**WORK REQUIRED**
Once you find the line with "Image resolution: width=1024" in the data that follows, repeat it and every line after it exactly, through the line with "Click Save and close in Repair chain dialog".

**MATERIALS PROVIDED**
[Start of Attachment]

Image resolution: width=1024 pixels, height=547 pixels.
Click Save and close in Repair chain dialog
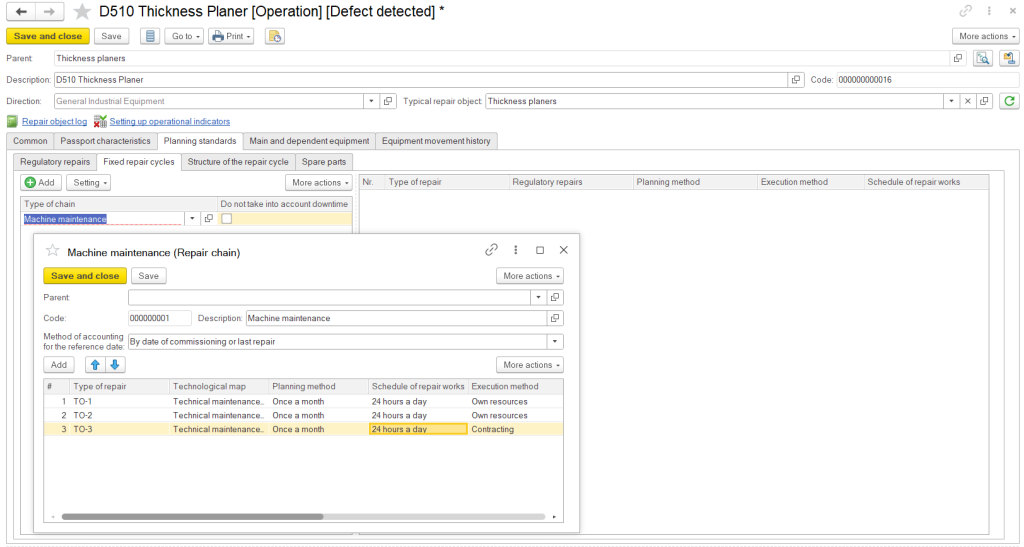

[End of Attachment]
[Start of Attachment]

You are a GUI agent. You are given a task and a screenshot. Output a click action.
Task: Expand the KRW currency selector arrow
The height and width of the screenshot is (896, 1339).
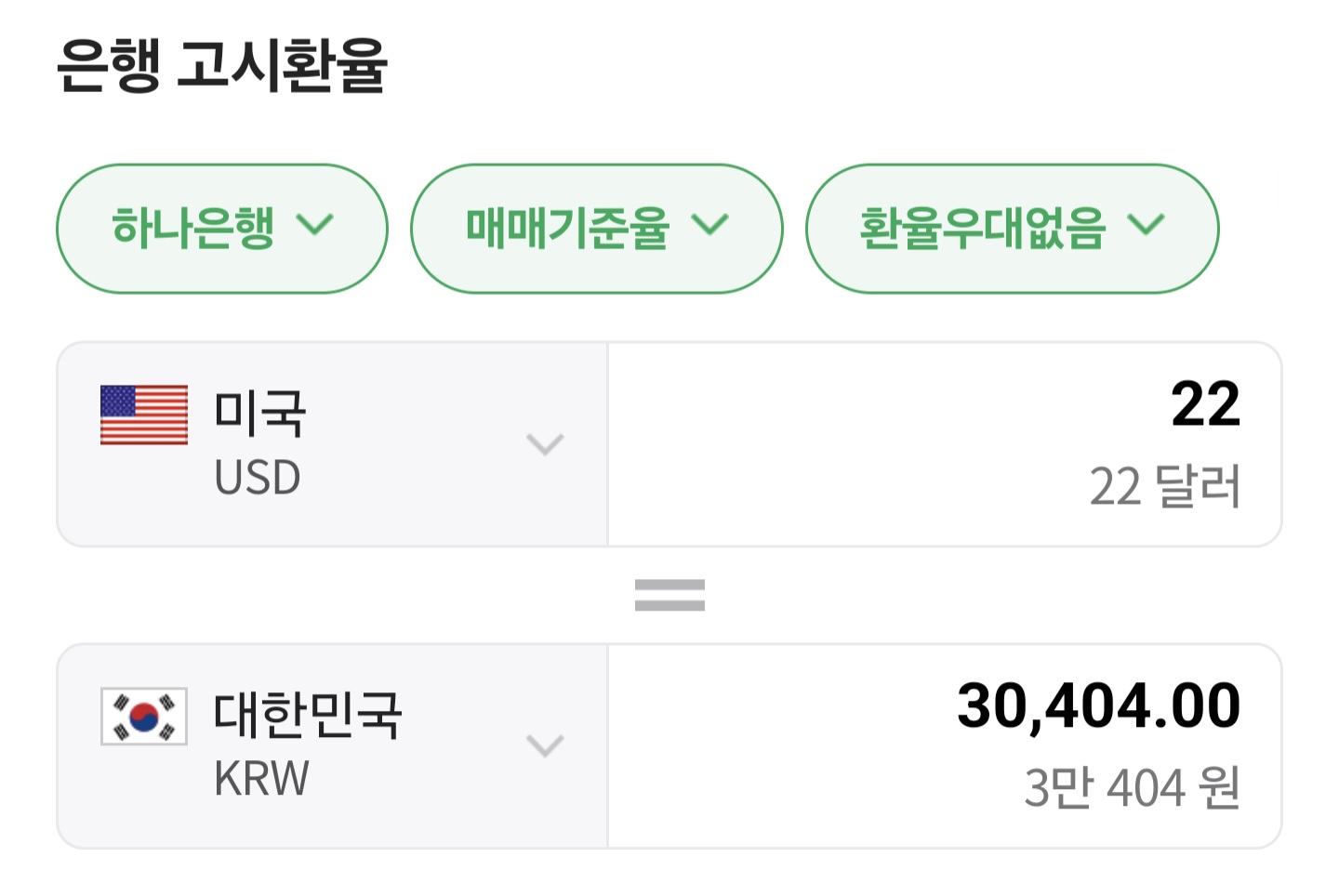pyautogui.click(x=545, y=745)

[End of Attachment]

**SOLUTION**
Image resolution: width=1024 pixels, height=547 pixels.
Click Save and close in Repair chain dialog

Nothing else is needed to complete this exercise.